There are a million different terms floating around out there describing all of the different techniques an artist can choose to tattoo your brows. Microblading, nano blading, feathering, ombré, powder brows, stardust… you name it. Often clients will ask for microblading not even realizing the options out there! So — if you have questions about what the heck all those words mean, READ ON!!
First things first, all of the above are considered a tattoo. No matter what technique is used, the pigment will almost always stay in your skin in some capacity. It’s called a semi-permanent tattoo, but only because unlike body art, your brow tattoo needs to get touched up once a year or so. They will almost NEVER fade away entirely, and you’ll always have some pigment left behind.

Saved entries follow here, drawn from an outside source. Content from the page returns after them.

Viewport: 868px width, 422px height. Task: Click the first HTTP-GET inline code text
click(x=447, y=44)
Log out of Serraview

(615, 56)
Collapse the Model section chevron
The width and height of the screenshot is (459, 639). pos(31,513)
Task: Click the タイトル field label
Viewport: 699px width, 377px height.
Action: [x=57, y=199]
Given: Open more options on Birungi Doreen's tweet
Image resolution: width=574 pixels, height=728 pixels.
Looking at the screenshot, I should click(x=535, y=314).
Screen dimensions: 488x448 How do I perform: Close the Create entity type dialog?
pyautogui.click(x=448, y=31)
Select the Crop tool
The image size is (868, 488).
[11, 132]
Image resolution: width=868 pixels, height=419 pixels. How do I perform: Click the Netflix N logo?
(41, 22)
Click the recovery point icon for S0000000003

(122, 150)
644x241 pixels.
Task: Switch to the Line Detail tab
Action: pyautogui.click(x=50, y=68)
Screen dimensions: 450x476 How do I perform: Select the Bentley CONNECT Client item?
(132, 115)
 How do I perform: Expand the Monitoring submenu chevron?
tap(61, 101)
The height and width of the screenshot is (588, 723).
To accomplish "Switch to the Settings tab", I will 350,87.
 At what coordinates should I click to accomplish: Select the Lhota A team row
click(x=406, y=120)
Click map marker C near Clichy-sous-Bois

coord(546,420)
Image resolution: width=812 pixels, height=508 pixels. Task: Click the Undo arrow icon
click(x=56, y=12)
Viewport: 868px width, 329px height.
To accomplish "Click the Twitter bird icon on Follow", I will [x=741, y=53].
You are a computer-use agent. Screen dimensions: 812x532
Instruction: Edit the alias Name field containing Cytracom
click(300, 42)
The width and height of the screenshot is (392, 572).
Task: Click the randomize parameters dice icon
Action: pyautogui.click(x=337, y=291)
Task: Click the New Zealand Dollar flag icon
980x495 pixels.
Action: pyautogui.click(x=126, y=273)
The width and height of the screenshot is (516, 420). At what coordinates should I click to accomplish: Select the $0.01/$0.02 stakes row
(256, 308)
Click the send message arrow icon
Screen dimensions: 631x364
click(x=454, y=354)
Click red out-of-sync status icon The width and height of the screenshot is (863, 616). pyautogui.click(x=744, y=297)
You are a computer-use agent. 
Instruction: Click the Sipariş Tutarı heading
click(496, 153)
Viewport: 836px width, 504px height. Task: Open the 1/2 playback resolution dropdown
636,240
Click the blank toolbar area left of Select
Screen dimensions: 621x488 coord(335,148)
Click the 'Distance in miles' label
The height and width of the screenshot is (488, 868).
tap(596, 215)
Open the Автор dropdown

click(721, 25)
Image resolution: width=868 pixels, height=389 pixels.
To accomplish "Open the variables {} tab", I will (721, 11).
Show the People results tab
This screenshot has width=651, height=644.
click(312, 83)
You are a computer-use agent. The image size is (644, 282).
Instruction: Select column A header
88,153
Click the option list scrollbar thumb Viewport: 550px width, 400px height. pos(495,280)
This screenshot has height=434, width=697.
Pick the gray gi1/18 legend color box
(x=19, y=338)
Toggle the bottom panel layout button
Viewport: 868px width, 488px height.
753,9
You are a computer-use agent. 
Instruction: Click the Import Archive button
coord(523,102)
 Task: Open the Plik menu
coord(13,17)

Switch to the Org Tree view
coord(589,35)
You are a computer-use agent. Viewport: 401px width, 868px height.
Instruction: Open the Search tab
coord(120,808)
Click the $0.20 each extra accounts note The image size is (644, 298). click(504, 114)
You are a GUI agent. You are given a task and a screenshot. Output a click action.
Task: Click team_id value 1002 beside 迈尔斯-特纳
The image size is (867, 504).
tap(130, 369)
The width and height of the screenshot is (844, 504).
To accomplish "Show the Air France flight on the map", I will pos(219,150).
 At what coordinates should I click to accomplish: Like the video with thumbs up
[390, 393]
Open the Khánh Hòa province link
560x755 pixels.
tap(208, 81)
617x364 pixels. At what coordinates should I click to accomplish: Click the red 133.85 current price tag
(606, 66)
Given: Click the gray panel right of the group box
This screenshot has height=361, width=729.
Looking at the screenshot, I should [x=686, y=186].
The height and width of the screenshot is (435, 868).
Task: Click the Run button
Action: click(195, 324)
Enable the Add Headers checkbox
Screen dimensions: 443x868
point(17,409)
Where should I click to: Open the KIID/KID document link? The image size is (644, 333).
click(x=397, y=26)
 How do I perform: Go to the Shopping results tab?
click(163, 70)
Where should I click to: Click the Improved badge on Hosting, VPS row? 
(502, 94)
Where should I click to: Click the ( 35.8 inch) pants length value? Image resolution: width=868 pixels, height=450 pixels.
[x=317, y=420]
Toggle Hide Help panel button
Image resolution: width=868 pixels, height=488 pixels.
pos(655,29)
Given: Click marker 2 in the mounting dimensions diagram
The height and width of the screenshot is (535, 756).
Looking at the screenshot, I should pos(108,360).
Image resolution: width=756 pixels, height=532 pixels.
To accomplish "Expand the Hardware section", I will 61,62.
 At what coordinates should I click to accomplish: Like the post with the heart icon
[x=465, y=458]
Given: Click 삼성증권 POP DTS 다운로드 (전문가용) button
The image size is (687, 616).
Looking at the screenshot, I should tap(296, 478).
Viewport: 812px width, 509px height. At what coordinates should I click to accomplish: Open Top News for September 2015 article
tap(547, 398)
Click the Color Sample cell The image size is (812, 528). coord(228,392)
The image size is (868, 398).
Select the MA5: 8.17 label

Now that that’s out of the way, there are two different categories for brow tattoos — Manual and machine techniques. Here’s a breakdown of what these categories include:
Manual techniques: include Microblading Hairstrokes are drawn onto the skin using a tool called a microblade (shock!). The microblade is dipped into a tiny amount of pigment, and a hairstroke pattern is drawn onto the skin to create the illusion of hairs. this is the most natural looking brow tattoo, but is really only idea for clients with normal to dry skin. Oily skin types don’t fare well with microblading and will almost always do better with a machine technique, or powder brows. You can also have some shading done manually by stippling pigment into the skin. I really only use this technique personally when i’m looking for a small amount of shading to add density in areas of the brow that need a little oomph.
Machine techniques: This one is confusing to explain because it has so many different names! Powder, Ombre, Stardust, Infnity, bla bla bla. The tattoo needle moves in an up-and-down motion at high speed. By running the tattoo needle over the skin (with pigment in the cartridge, of course), pixels of pigment are deposited in the skin. How this pigment looks depends on the motion of the tattoo machine. Some people like a more crisp and defined edge, some want it to look soft and powdery and less obvious. Discuss what you want with your artist (me, ideally — hah) and see which looks best for your face. You can also have hairstrokes done by machine, but i personally haven’t perfected it yet so it’s not something i offer just yet.
Consultations are not a bad idea if you’re unsure about what you want, because often times clients say they want their brows microbladed but they mean ombre. Or they’re super oily, but they’re afraid of machined brows. If you’re picking the right artist, anything they do on your face will look beautiful and as if it belongs on your face.
What do you think? What technique do you think you’d prefer, and why?